Short problem – Pull out every line of the rows below that contains the string "card", with case counting.

>> Start Provided information

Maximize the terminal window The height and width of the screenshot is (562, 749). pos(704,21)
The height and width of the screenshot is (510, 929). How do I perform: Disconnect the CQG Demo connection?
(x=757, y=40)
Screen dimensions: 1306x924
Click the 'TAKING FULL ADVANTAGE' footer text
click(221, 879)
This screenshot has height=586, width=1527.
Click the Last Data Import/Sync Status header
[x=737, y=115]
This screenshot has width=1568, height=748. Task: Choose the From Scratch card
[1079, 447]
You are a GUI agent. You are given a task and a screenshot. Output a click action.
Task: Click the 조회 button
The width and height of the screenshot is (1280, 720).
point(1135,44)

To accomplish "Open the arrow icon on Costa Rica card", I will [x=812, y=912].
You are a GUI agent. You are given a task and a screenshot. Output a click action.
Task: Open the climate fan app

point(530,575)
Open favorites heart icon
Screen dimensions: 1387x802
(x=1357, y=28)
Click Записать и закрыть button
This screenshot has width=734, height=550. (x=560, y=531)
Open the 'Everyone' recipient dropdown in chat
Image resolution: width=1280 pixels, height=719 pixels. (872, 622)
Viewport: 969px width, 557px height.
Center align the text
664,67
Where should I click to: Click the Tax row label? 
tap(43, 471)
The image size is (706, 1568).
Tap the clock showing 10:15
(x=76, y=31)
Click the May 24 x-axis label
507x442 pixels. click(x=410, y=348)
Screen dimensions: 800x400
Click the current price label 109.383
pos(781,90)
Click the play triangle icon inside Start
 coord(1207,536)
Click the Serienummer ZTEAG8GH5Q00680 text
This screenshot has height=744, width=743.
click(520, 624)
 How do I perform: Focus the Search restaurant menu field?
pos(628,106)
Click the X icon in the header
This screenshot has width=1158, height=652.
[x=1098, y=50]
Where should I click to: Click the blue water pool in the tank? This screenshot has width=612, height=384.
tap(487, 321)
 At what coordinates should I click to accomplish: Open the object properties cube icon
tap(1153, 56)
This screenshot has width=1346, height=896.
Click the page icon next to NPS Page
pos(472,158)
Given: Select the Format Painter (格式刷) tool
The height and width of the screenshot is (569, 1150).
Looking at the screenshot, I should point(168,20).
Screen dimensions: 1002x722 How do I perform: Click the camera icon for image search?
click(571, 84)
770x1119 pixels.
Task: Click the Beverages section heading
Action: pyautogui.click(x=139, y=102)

>> End Provided information

Full solution –
This screenshot has width=1568, height=748. Task: Choose the From Scratch card
To accomplish "Open the arrow icon on Costa Rica card", I will [x=812, y=912].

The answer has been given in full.